ESXI Maintenance mode tasks gets stuck and cannot be cancelled in a cluster with VKS configured
search cancel

ESXI Maintenance mode tasks gets stuck and cannot be cancelled in a cluster with VKS configured

book

Article ID: 408654

calendar_today

Updated On:

Products

VMware

Issue/Introduction

- Putting an ESXI host into maintenance mode gets stuck and cannot be cancelled

- The ESXI host is in a cluster where VKS is configured

- The only way to cancel the task is to reboot the vCenter

- The VM tab in the vCenter UI for the ESXI host shows that no VMs are running on it

Environment

vCenter 8.x

TKGs/VKS

Cause

- In a SSH session to the ESXI host, the following command shows that there is an envoy-xxxx PodVM running on the host: vim-cmd vmsvc/getallvms

Vmid      Name                       
00    envoy-xxxx   

- In the host UI, the above envoy-xxxx PodVM shows as powered off

- In /var/log/vmware/vpxd/vpxd.log the host already seems to be in maintenance mode per error below:

Error:
-->    com.vmware.vapi.std.errors.already_in_desired_state
--> Messages:
-->    vcenter.wcp.node.alreadyindesiredstate<Node identified by host-xxxx is already in state NodeMaintenance.>
-->

- WCP is supposed to delete this PodVM when host enters maintenance mode but this does not happen hence the task gets stuck.

 

 

Resolution

This stale PodVM needs to be manually deleted in order for the host to enter maintenance mode. 

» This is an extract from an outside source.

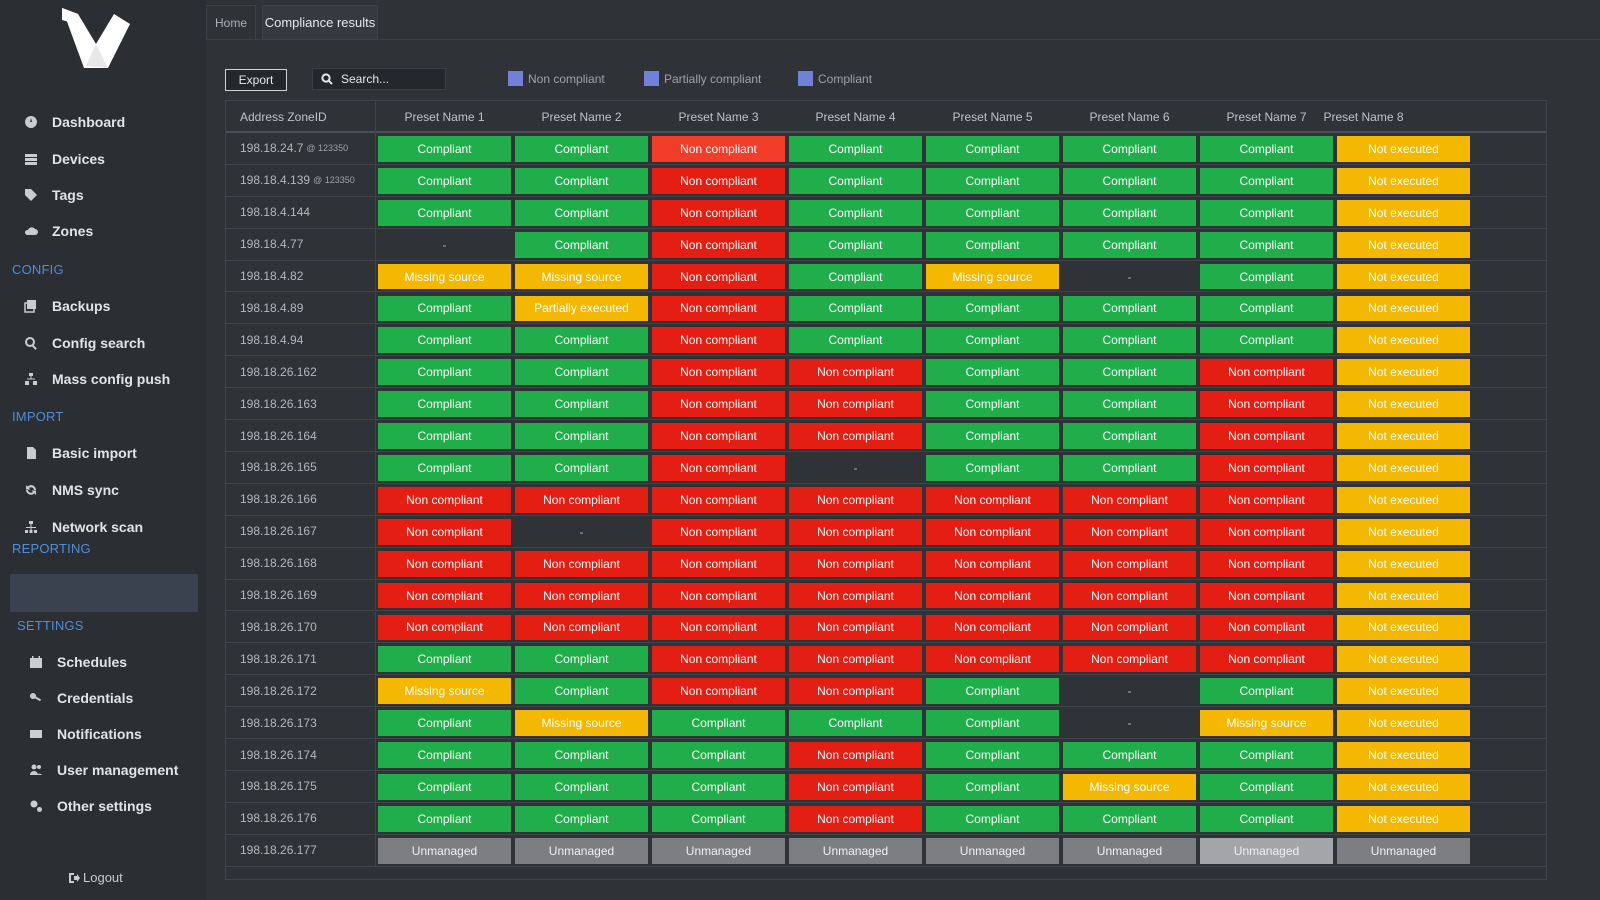 The width and height of the screenshot is (1600, 900). I want to click on column-header-preset-3: Preset Name 3, so click(718, 117).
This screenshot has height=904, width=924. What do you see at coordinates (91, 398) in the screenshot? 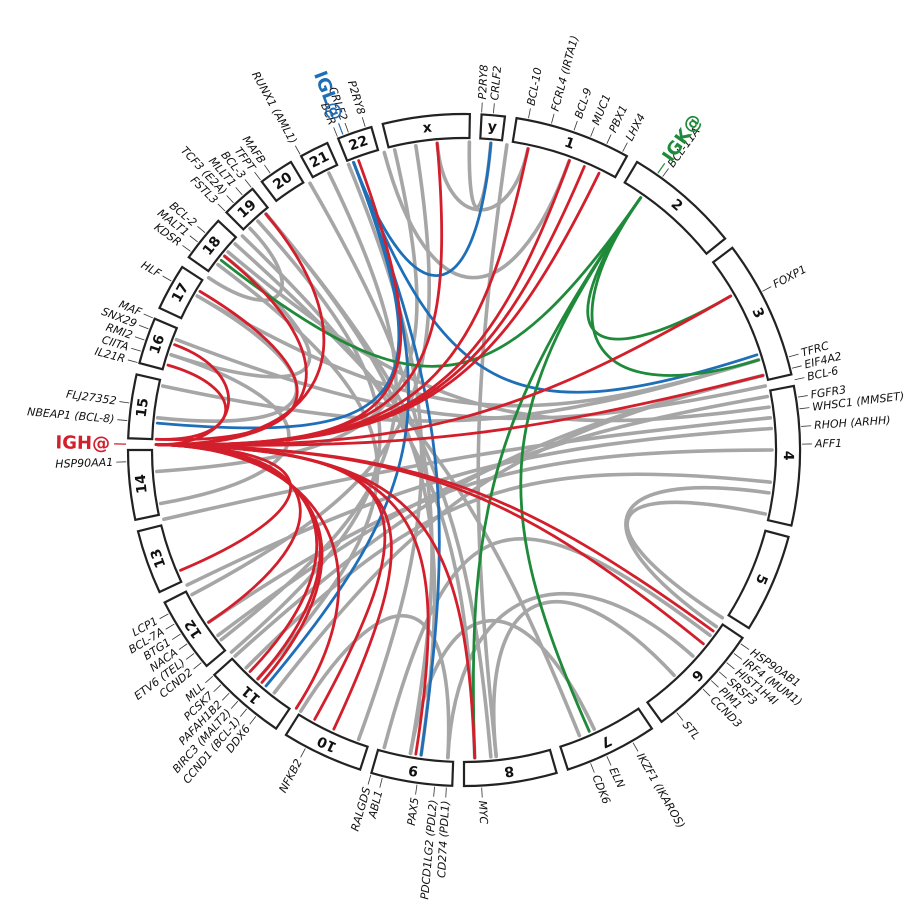
I see `gene-label: FLJ27352` at bounding box center [91, 398].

Important: Ensure that a fresh backup or offline snapshot of the vCenter Server Appliance has been created. If the vCenter Server is part of a Linked Mode replication group, backups/offline snapshots need to be created for every member of the Linked Mode group. Do not skip this step.

1. SSH to affected host that will not enter maintenance mode, log in with root

2. Run this to get the ID of the envoy pod/vm: vim-cmd vmsvc/getallvms

Make a note of the VMID for the PodVM

3. Run this command to remove the terminating PodVM using the VMID above: vim-cmd vmsvc/destroy <vmid>
 
4. After the above step the PodVM should then show as orphaned in the vCenter and should be gone from the Host UI

5. If its still present at this point it will need to be deleted from the vCenter database.

6 Open SSH session to the vCenter, log in with root, enter shell

7. Stop Services: vmware-vpxd, wcp

service-control --stop vpxd

service-control --stop wcp

8. Access database of the vCenter: :

/opt/vmware/vpostgres/current/bin/psql -U postgres -d VCDB

9, Query the ID for the problem VM (change <VM-Name> to the VM name) in the VPX_ENTITY table:

   select * from vpx_entity where name like '%<VM-Name>%';

10. Delete the VM_ID from the following tables in the same order:

delete from VPX_COMPUTE_RESOURCE_DAS_VM where VM_ID=####;
delete from VPX_COMPUTE_RESOURCE_DRS_VM where VM_ID=####;
delete from VPX_COMPUTE_RESOURCE_ORC_VM where VM_ID=####;
delete from VPX_VM_SGXINFO where VM_ID=####;
delete from VPX_GUEST_DISK where VM_ID=####;
delete from VPX_VM_VIRTUAL_DEVICE where ID=####;
delete from VPX_VM_DS_SPACE where VM_ID=####;
delete from VPX_NON_ORM_VM_CONFIG_INFO where ID=####;
delete from VPX_NORM_VM_FLE_FILE_INFO where VM_ID=####;
delete from VPX_VDEVICE_BACKING_REL where VM_ID=####;
delete from VPX_VIRTUAL_DISK_IOFILTERS where VM_ID=####;
delete from VPX_VM_STATIC_OVERHEAD_MAP where VM_ID=####;
delete from VPX_VM_TEXT where VM_ID=####;
delete from VPX_VM where ID=####;
delete from VPX_ENTITY where ID=####;

Reference KB: Manually removing a stale VM from the vCenter Server vpostgres database

11. Start the services that were stopped in step 7.

12. Log back into vCenter, the envoy PodVM should be gone and host should now enter maintenance mode successfully.